Introduction
In this analysis, we explore employee work arrival patterns using geospatial data to understand delays and their relationship with distance from the workplace. The dataset includes employee IDs, arrival times, expected arrival times, and geographic locations.
Key Findings
1. Data Preparation and Merging
We started by merging two datasets:
- Work arrival times (including employee ID, date, actual/expected arrival times)
- Employee locations (employee ID and geographic coordinates)
import geopandas as gpd
import pandas as pd
# Load and merge datasets
work_arrival_times = pd.read_csv('work_arrival_times.csv')
locations = pd.read_csv('locations.csv')
employees = pd.merge(work_arrival_times, locations, on='employee_id')
2. Calculating Delays
We converted time columns to datetime format and calculated delay in minutes:
employees['work_arrival_datetime'] = pd.to_datetime(employees['date'] + ' ' + employees['work_arrival_time'].astype(str))
employees['expected_arrival_datetime'] = pd.to_datetime(employees['date'] + ' ' + employees['expected_arrival'].astype(str))
employees['delay_minutes'] = (employees['work_arrival_datetime'] - employees['expected_arrival_datetime']).dt.total_seconds() / 60
3. Geospatial Analysis
We converted location data to geometric points and calculated distances from the workplace:
from shapely.wkt import loads
employees['geometry'] = employees['location'].apply(loads)
employees_gdf = gpd.GeoDataFrame(employees, geometry='geometry')
# Calculate distance to work location
work_location = "POINT (51.439152 35.715128)"
work_point = loads(work_location)
employees_gdf['distance_to_work_meters'] = employees_gdf['geometry'].apply(lambda geom: geom.distance(work_point) * 111139
4. Key Statistics
- Average delay: 51.96 minutes
- Average distance: 15,695.38 meters
5. Visualizations
Delay Distribution
We created a histogram showing the distribution of employee delays:

The histogram reveals most delays cluster around 50-80 minutes, with some extreme cases over 100 minutes.
Geospatial Mapping
We visualized employee locations relative to the workplace using Folium:
import folium
from folium.plugins import MarkerCluster
# Create map centered on work location
m = folium.Map(location=[35.715128, 51.439152], zoom_start=12)
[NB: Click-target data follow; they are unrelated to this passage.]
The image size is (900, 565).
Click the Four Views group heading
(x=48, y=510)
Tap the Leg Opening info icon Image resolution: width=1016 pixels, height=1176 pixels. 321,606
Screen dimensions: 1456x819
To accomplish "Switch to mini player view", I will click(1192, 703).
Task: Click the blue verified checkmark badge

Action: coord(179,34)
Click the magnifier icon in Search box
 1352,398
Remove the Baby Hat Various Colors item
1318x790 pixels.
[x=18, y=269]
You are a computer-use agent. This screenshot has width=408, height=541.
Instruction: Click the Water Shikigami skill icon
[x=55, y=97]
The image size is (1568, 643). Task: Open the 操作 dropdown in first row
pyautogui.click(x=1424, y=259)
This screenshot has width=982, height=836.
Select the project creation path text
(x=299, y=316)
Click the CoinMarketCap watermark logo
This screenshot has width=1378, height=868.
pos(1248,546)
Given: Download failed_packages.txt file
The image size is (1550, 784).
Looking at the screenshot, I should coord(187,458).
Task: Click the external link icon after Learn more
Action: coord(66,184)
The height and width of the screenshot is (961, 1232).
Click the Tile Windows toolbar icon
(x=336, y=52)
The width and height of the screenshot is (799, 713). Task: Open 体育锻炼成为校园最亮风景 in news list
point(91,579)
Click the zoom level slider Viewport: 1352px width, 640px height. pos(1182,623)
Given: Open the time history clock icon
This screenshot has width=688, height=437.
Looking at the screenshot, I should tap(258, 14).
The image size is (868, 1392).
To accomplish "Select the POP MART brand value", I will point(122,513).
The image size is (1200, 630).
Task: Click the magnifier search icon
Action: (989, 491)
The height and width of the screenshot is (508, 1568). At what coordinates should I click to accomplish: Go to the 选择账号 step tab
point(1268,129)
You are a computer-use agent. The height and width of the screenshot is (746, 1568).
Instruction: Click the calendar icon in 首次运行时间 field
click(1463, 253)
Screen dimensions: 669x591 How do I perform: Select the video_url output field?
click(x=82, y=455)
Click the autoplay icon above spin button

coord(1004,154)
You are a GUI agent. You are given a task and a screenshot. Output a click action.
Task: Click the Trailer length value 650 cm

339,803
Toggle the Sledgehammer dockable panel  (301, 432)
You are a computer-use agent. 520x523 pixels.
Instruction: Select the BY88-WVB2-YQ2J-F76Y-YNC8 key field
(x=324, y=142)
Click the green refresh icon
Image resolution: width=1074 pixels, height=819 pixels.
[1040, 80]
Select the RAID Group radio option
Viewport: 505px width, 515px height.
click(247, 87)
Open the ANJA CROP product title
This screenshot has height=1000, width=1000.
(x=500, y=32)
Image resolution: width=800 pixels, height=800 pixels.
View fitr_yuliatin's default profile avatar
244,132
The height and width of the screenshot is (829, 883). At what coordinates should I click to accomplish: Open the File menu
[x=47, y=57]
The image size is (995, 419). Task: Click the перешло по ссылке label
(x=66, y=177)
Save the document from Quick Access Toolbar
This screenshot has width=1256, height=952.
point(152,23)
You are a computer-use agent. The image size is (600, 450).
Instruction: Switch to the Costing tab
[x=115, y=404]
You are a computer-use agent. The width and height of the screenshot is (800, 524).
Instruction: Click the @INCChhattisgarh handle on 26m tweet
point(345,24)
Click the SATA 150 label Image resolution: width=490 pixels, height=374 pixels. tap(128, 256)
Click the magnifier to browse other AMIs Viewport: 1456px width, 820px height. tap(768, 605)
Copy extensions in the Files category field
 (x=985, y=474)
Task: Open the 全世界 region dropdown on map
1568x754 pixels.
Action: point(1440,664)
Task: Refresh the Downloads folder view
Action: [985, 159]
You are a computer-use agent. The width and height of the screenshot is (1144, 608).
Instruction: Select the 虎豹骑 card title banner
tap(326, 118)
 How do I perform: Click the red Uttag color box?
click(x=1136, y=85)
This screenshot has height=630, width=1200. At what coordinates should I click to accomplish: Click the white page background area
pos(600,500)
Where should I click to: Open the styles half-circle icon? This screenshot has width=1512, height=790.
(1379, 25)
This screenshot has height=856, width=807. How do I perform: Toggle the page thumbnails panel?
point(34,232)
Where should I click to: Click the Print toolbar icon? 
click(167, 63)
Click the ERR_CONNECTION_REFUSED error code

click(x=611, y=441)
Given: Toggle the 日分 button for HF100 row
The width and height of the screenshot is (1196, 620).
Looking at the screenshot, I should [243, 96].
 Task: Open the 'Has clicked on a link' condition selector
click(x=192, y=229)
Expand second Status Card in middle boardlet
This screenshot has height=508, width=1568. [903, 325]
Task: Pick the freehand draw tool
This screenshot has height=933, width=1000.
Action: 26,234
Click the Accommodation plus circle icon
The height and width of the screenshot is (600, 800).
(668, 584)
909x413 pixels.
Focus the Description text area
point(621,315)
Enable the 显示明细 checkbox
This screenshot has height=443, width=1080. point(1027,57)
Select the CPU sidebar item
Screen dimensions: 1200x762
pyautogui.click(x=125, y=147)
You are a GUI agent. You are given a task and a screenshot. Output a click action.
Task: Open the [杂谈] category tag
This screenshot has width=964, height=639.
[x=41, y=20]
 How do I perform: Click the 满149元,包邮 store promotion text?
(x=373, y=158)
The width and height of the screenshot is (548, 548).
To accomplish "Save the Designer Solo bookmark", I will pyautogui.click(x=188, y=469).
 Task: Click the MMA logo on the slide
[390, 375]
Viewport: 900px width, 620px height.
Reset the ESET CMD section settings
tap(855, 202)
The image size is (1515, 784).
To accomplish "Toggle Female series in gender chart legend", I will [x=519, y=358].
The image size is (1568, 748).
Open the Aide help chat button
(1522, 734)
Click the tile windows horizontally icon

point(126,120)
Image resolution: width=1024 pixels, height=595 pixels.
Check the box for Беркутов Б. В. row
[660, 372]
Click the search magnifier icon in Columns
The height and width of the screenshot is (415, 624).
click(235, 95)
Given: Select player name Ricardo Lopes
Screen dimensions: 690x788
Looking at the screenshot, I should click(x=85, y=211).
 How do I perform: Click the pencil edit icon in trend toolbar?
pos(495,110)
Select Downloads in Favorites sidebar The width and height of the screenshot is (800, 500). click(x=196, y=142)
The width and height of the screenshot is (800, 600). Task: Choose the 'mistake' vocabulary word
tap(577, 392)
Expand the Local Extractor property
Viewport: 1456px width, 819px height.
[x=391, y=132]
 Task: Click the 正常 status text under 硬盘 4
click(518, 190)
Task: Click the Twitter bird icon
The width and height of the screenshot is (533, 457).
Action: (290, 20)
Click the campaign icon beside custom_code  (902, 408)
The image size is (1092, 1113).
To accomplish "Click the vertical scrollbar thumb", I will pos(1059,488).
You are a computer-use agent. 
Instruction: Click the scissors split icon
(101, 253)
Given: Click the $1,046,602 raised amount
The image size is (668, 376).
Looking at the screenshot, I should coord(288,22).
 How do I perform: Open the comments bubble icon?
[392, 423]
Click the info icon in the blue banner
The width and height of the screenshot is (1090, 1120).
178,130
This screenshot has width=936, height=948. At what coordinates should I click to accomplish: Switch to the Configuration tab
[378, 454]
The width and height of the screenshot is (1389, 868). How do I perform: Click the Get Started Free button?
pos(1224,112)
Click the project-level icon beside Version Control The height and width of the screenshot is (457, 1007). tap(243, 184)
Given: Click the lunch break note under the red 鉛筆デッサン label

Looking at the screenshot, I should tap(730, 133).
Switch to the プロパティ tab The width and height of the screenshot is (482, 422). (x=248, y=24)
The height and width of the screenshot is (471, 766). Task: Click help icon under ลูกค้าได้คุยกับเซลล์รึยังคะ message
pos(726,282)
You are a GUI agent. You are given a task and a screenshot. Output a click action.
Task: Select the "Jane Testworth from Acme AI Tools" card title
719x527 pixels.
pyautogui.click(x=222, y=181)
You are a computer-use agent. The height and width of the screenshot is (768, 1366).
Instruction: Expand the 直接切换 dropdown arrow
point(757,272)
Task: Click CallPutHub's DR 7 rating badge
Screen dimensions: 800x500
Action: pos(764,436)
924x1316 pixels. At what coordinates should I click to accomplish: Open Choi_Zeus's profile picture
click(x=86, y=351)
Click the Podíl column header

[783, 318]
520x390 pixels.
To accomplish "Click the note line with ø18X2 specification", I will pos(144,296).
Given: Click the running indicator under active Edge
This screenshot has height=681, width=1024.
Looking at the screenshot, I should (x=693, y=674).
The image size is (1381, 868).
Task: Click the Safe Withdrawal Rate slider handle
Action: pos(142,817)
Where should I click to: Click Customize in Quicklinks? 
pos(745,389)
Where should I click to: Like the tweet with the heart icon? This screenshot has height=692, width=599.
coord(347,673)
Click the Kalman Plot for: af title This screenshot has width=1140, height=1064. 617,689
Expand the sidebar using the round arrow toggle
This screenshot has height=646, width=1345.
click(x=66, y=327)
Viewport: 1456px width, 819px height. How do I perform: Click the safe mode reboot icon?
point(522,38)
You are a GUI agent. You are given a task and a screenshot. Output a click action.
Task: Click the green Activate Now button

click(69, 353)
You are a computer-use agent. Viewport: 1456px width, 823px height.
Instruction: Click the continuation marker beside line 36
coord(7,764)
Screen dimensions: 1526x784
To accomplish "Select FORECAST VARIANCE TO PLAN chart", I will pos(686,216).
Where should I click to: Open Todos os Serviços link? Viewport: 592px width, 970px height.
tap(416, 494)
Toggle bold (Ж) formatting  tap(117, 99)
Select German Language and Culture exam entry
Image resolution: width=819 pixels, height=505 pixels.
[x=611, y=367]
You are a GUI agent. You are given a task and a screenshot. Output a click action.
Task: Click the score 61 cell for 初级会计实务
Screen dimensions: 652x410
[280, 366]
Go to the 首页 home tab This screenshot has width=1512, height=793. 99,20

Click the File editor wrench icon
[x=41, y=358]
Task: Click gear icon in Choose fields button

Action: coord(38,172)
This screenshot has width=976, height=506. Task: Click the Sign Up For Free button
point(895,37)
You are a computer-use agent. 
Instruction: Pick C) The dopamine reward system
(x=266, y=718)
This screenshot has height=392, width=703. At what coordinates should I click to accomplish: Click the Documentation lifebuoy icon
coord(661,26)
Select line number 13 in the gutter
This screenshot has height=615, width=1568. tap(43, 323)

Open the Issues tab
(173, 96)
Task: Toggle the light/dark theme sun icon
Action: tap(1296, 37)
# Add work location marker
folium.Marker(
[35.715128, 51.439152],
popup="Work Location",
icon=folium.Icon(color="red", icon="info-sign")
).add_to(m)
# Add employee locations
for idx, row in employees_gdf.iterrows():
folium.Marker(
[row['geometry'].y, row['geometry'].x],
popup=f"Employee ID: {row['employee_id']}",
icon=folium.Icon(color="blue", icon="info-sign")
).add_to(m)
m
The map shows employee locations relative to the workplace, allowing us to visually assess if distance correlates with delays.
Insights and Recommendations
- Distance-Delay Relationship: The analysis shows employees travel an average of 15.7km to work. While we didn’t calculate correlation, visualizing this relationship could help determine if longer commutes lead to more delays.
- Delay Patterns: The consistent delays (mostly 50-80 minutes) suggest systemic issues rather than random occurrences. Possible factors include:
- Traffic patterns at arrival times
- Public transportation schedules
- Workplace parking availability
- Recommendations:
- Implement flexible start times for employees with longer commutes
- Provide transportation subsidies or shuttle services
- Analyze traffic patterns to suggest optimal routes
- Consider remote work options for roles that permit it
Technical Notes
The analysis used:
- Pandas for data manipulation
- Geopandas for geospatial operations
- Shapely for geometric calculations
- Matplotlib for visualizations
- Folium for interactive mapping
This approach demonstrates how combining temporal and geospatial data can provide valuable insights into workforce patterns and potential operational improvements.
Next Steps
Future analysis could:
- Calculate correlation between distance and delay times
- Incorporate traffic data for more precise commute time estimates
- Analyze delays by day of week to identify patterns
- Survey employees about their commute experiences
This type of analysis can help organizations make data-driven decisions about workplace policies and employee support systems.